A Chorley woman has labelled the security arrangements for the London 2012 Olympics as a “farce”.
Pauline Barnes hit out after a national wave of storm over “inadequate” arrangements by security firm G4S, which had been contracted to do the security for the games.
The 62-year-old, of Stansted Road, went through the interviewing process with G4S back in April and she, along with her husband, were called within 48 hours to tell them that they had been accepted for team leader roles in Manchester, and should keep June free for training.
Pauline waited by the phone but after numerous attempts to contact the firm they still heard nothing.
At the weekend they received a text to say that they were due to attend training.
The couple’s Olympic dream was over by Thursday when one of the security organisers told them they could not take part because they had not undergone initial training.
Pauline said: “She asked me what training we had taken part in, whether it was the initial one and then the week-long one as well.
“When I said neither she told me that we would not be able to take part in these Games. I am so angry about the whole thing because it is because of their incompetence that we have not been able to get the training.
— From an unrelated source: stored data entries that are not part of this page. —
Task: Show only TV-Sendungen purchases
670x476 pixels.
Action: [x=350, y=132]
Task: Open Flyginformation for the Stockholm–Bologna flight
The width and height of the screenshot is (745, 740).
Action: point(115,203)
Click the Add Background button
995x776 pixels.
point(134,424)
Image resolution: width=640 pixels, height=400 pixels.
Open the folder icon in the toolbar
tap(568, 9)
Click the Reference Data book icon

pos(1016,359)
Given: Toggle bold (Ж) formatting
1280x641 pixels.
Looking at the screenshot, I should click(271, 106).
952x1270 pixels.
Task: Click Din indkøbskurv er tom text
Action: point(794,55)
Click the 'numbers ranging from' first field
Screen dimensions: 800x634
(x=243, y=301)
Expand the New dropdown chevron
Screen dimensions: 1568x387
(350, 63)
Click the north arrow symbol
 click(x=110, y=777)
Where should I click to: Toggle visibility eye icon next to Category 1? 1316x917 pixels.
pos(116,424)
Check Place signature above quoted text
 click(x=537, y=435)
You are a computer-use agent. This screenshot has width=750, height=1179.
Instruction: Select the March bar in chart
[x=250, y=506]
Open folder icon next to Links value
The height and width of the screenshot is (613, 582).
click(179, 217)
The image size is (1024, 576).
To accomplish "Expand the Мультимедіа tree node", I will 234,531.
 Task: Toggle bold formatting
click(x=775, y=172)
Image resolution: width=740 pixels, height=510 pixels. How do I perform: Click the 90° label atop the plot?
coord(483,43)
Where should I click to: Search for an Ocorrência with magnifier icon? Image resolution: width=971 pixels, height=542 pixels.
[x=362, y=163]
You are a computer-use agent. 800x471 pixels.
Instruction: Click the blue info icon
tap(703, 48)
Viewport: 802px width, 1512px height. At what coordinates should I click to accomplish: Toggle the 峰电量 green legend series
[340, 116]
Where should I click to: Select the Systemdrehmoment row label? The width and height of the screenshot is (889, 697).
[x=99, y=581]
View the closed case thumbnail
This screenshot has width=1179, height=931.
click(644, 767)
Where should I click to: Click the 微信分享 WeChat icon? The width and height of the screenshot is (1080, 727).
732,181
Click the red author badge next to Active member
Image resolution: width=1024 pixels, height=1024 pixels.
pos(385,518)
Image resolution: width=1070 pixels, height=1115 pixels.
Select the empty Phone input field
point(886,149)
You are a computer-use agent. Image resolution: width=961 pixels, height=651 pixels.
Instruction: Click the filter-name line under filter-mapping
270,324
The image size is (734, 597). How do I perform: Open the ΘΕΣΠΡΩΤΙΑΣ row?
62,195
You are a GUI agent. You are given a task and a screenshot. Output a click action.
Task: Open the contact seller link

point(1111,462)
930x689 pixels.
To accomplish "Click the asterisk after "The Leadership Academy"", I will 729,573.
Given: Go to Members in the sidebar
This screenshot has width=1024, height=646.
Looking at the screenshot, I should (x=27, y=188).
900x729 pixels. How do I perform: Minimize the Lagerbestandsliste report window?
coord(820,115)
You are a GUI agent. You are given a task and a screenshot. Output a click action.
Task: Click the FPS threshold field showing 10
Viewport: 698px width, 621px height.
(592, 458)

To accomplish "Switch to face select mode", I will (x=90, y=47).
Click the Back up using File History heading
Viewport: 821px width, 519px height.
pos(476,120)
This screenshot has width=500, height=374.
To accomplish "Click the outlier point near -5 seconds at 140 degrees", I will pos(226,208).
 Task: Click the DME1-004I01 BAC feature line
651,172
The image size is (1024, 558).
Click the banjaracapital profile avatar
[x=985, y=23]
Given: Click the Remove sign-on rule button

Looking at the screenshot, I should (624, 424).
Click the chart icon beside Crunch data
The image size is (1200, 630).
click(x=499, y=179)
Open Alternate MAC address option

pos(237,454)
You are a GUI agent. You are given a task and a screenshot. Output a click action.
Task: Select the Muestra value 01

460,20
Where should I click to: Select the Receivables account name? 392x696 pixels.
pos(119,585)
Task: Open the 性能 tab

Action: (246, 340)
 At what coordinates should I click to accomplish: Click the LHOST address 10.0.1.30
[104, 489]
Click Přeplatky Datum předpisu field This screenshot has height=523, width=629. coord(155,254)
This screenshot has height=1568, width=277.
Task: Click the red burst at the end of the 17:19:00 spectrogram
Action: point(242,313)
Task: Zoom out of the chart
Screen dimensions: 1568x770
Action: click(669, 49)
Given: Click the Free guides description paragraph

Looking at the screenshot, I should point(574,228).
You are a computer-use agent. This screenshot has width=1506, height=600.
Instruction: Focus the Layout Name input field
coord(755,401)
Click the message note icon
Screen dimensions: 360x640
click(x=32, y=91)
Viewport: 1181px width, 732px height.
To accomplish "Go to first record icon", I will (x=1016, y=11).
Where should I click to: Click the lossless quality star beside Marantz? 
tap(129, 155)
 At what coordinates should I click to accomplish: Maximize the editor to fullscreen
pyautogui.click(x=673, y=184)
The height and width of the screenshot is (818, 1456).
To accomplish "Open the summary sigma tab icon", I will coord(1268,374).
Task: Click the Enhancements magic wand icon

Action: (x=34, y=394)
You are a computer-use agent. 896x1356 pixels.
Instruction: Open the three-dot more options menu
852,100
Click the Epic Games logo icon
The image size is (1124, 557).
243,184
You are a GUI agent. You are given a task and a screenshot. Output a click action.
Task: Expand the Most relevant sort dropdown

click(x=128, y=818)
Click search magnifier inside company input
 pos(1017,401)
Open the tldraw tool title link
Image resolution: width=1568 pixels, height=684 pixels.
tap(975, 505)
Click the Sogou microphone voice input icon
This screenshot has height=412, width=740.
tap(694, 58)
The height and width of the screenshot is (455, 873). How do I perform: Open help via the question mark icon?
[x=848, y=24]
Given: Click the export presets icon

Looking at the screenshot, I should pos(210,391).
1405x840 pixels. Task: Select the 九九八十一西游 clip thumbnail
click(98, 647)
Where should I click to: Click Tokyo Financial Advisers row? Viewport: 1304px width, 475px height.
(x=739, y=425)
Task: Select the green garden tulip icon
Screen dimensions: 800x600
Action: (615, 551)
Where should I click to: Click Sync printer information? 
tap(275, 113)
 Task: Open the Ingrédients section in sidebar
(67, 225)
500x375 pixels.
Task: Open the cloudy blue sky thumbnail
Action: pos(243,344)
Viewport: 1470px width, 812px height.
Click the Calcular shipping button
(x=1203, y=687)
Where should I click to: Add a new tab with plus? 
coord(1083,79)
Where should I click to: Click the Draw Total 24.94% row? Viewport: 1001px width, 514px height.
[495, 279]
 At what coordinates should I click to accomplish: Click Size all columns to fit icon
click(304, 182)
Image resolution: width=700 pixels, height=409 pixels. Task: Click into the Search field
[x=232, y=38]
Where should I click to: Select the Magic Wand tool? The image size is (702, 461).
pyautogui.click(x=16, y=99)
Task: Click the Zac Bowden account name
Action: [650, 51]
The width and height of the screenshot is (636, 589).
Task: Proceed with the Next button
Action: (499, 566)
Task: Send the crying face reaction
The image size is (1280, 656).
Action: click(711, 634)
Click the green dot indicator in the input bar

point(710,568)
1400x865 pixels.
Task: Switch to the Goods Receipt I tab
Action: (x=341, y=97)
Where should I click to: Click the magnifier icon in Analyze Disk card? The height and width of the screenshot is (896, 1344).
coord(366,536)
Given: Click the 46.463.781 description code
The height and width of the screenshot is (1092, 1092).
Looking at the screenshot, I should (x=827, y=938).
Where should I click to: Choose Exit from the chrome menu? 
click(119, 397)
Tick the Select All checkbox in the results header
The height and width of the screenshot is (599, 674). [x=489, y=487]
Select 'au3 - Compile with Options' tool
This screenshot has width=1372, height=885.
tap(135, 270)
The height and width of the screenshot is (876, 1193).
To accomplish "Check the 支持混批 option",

“It is frustrating that we were offered the job in April – I even have an employee number – and was looking forward to the whole experience.”
The Games officially start on July 27 and yesterday there was an announcement that more than 3,500 more troops were needed on top of the 13,500 already agreed by the government.
It is in a bid to deal with problems that G4S has had with dealing with applications.
Pauline said: “It was a farce from the start because we were told to go for an interview at Old Trafford Football Ground when in fact it was the cricket ground. We turned up there like hundreds of others and were told it was the wrong place.
“When everything started going wrong I was worried that these people are in charge of managing the security of the nation.
“It is good news that the army are going to be involved because we are at a time of high security risks and I am just worried if they have managed it as well as they have done the training then there will be concerns.”
It comes as security-providers G4S admitted it was experiencing “some issues in relation to workforce supply and scheduling”.
A spokesman for G4S said: “G4S is committed to ensuring that London 2012 is safe and secure.
“This is an unprecedented and very complex security recruitment and deployment exercise which is being carried out to a very tight schedule. “We currently have over 9,000 additional people going through the final stages of the required extensive training, vetting and accreditation process.
“We understand the Government’s decision to bring in additional resources and will work with LOCOG, the military and other agencies to deliver a safe and secure Games.”
Meanwhile, a spokesman for the Lancashire Police Federation has hit back at the lack of organisation shown by the security firm.
Chairman Rachel Baines said: “It seems bizarre that with the games just around the corner that we have only just realised we don’t have enough security.
“The bottom line is that the priority for private companies will always be shareholders and profit margins, that is why we keep voicing concerns about the future negative impact on public safety if the government’s drive to privatise mass swathes of policing comes to fruition.”